(Stored items)
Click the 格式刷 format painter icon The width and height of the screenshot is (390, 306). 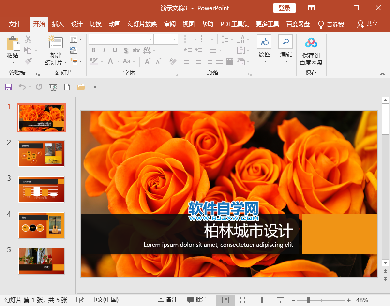click(28, 61)
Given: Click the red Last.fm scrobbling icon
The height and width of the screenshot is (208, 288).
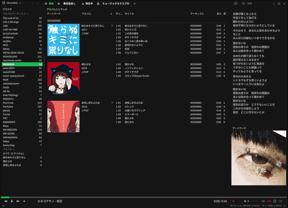Looking at the screenshot, I should click(269, 200).
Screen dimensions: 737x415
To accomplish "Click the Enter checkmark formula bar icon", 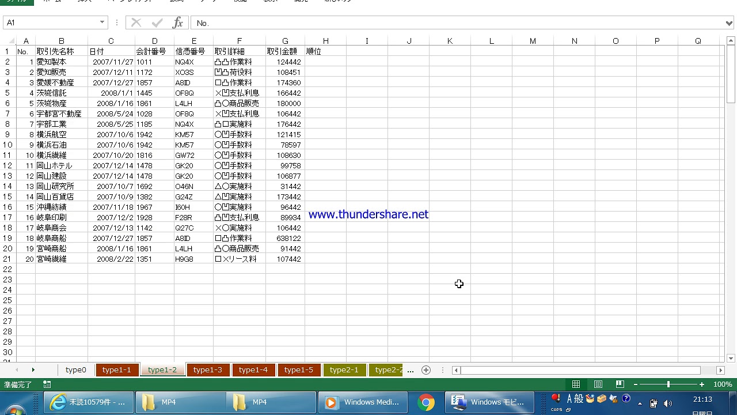I will 157,22.
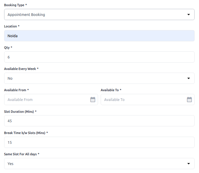Edit the Break Time field showing 15

[x=99, y=142]
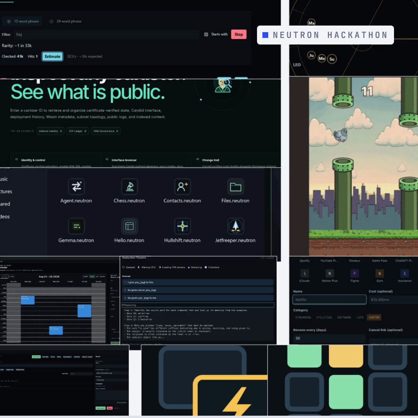Open the ICP Ledger example link

[77, 131]
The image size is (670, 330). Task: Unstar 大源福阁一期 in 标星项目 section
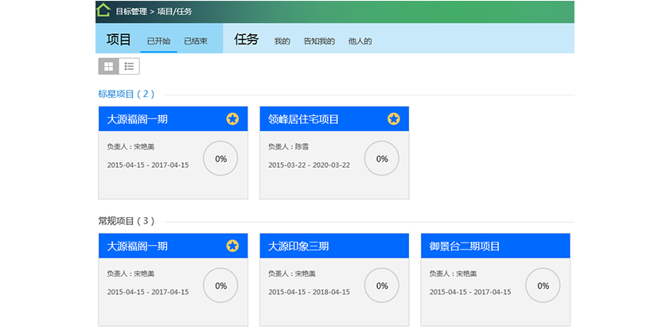pos(232,118)
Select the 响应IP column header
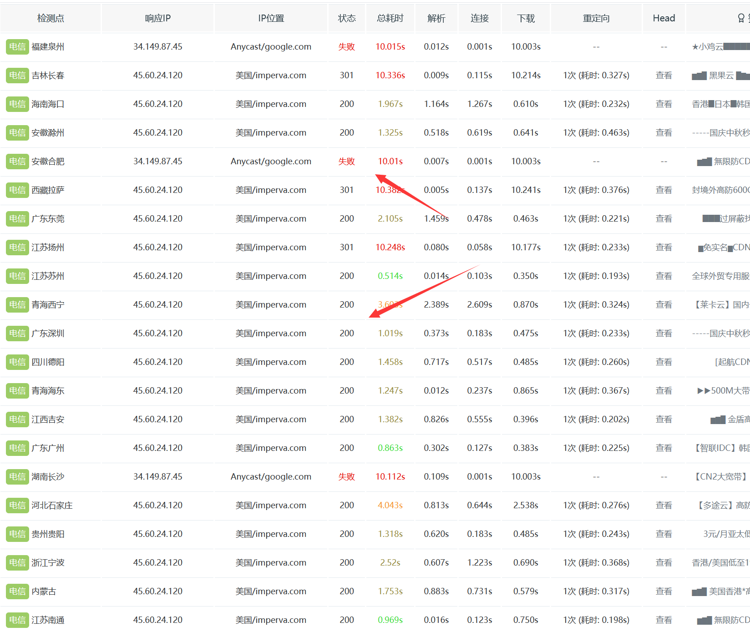750x632 pixels. (157, 18)
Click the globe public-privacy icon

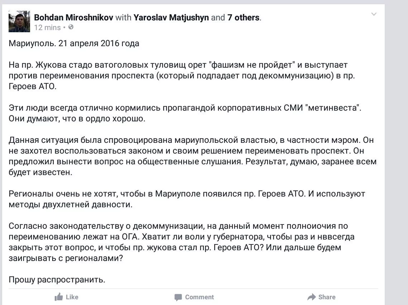pyautogui.click(x=71, y=27)
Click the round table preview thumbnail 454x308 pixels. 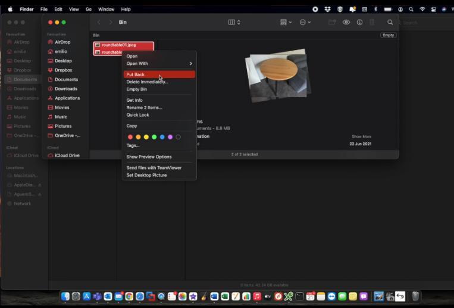277,74
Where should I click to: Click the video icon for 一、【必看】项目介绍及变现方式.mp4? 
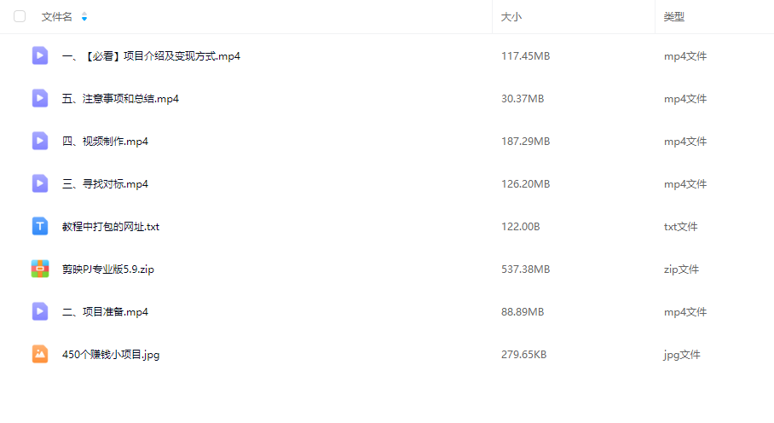(x=40, y=56)
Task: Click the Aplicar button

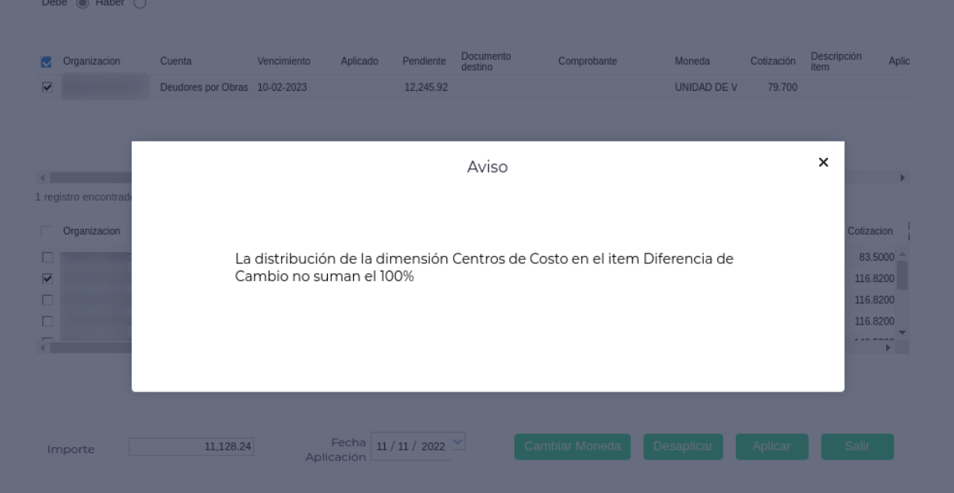Action: click(x=772, y=446)
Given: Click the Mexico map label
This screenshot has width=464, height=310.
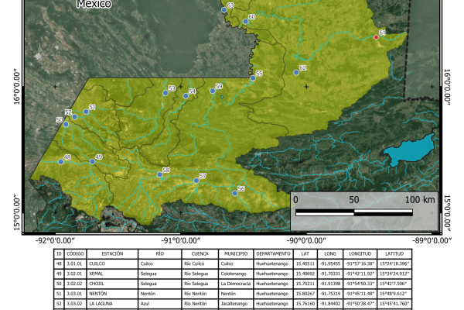Looking at the screenshot, I should pyautogui.click(x=93, y=5).
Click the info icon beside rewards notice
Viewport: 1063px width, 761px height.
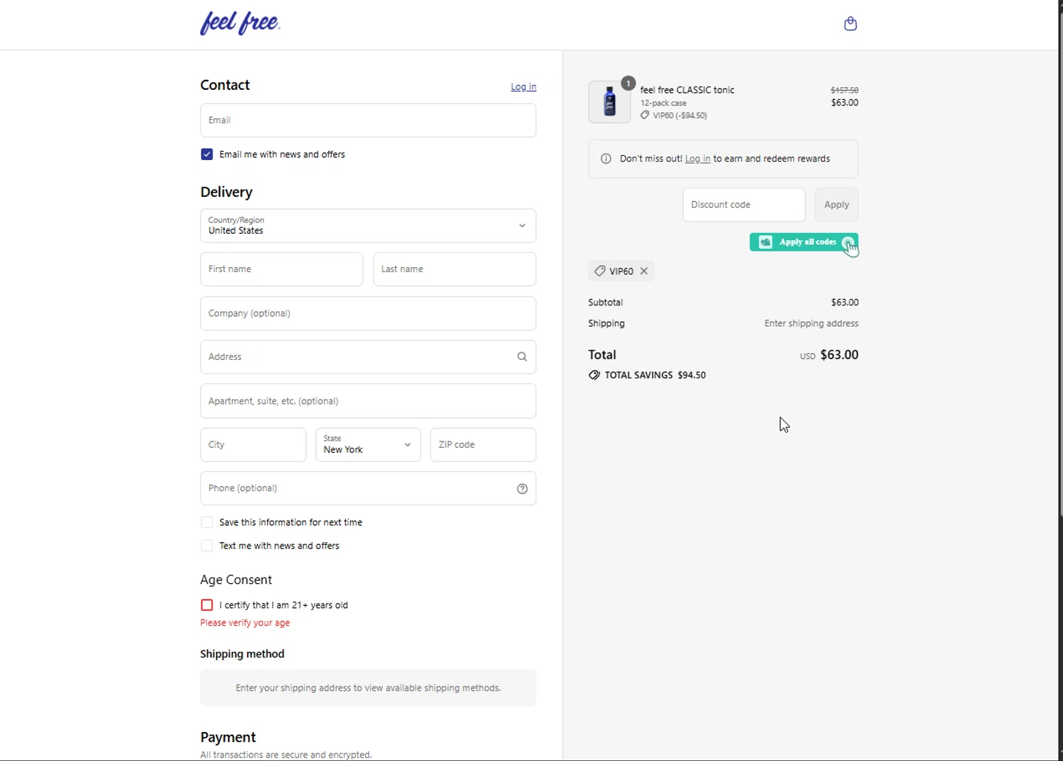(x=606, y=159)
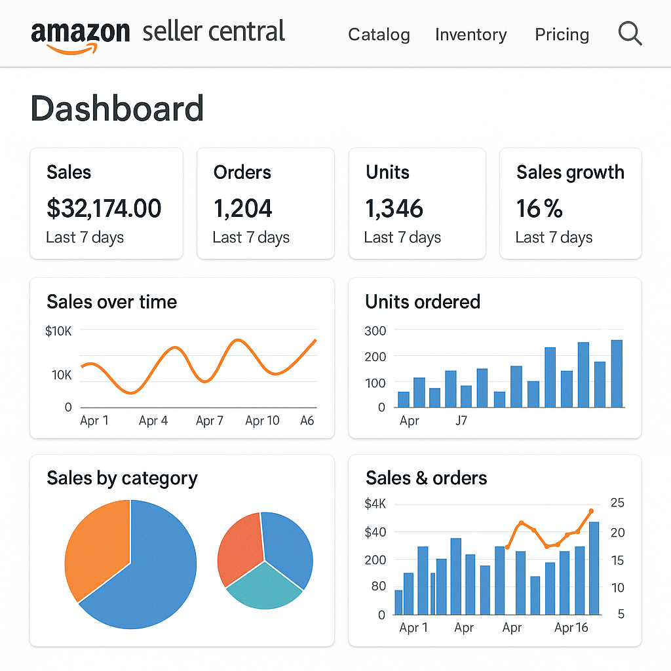This screenshot has width=671, height=671.
Task: Click the peak of the Sales over time line
Action: pos(237,340)
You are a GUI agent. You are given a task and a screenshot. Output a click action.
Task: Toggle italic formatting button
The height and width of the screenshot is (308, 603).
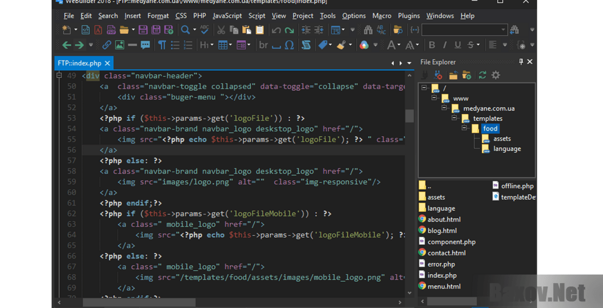click(x=445, y=45)
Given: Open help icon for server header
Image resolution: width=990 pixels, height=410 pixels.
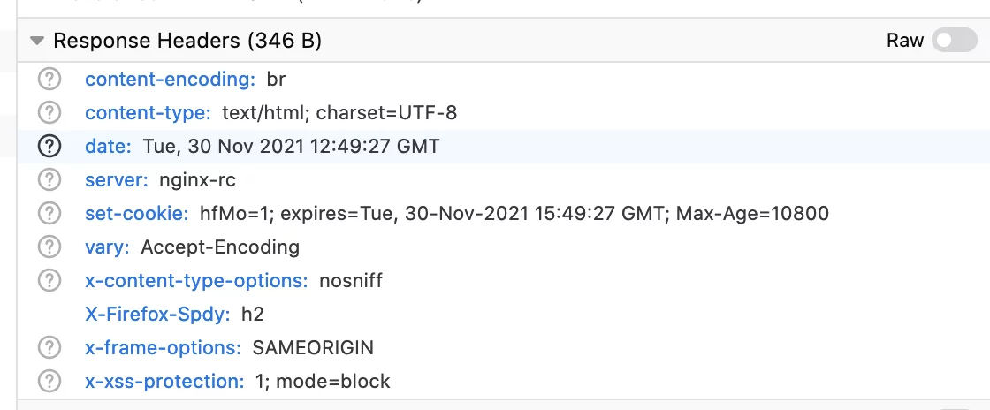Looking at the screenshot, I should click(50, 179).
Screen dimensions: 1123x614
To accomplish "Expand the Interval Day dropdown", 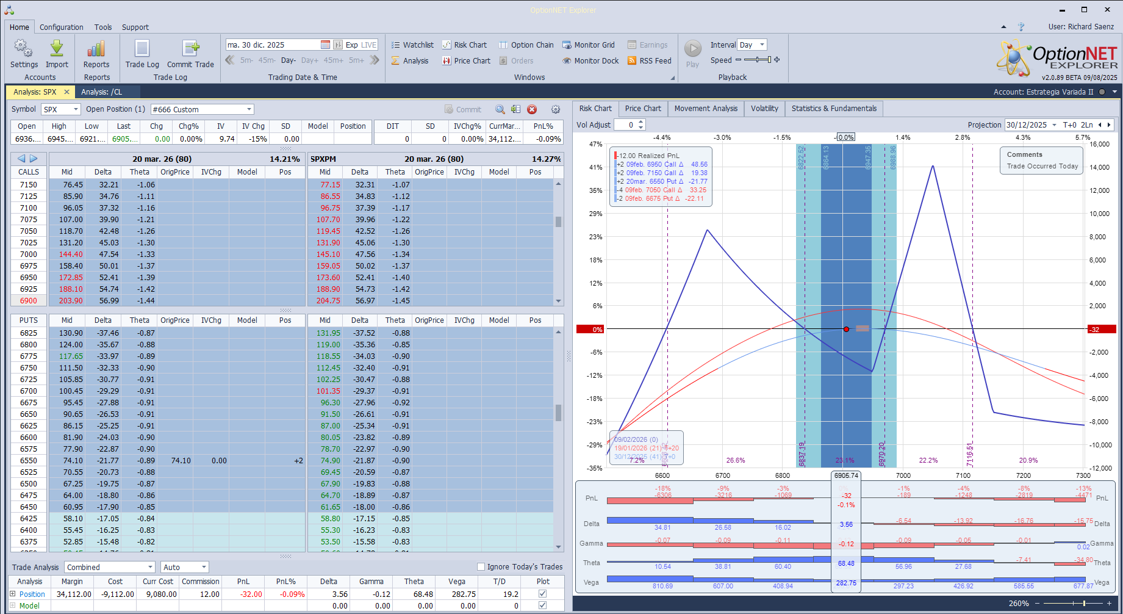I will pyautogui.click(x=762, y=45).
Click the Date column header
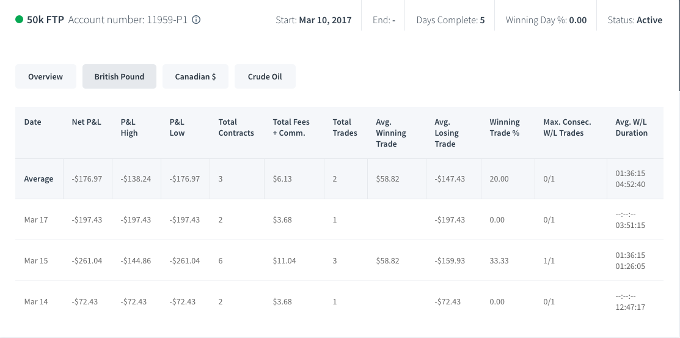This screenshot has width=680, height=338. tap(32, 122)
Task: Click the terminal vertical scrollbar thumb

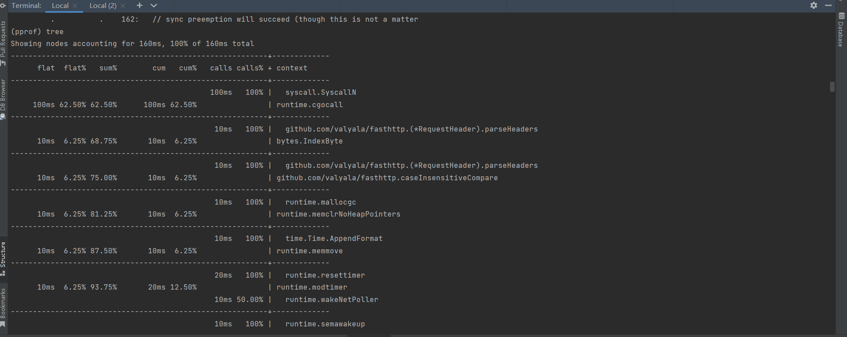Action: [832, 87]
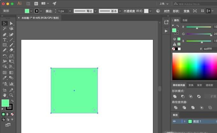
Task: Switch to the 色板 swatches tab
Action: pos(185,20)
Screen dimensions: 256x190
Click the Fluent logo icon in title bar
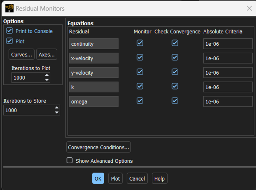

- What is required
Look above for the line with "Given: Click the Mexico map label" and the line with "Given: Open help icon for server header". Give again exactly those two lines and all lines between them, pictures excluded.

- Task output
Given: Click the Mexico map label
This screenshot has width=464, height=310.
Looking at the screenshot, I should pyautogui.click(x=93, y=5).
Click the info icon beside rewards notice
Viewport: 1063px width, 761px height.
(x=606, y=159)
This screenshot has width=671, height=671.
Task: Click the peak of the Sales over time line
Action: pos(237,340)
You are a GUI agent. You are given a task and a screenshot. Output a click action.
Task: Toggle italic formatting button
The height and width of the screenshot is (308, 603).
click(x=445, y=45)
Given: Open help icon for server header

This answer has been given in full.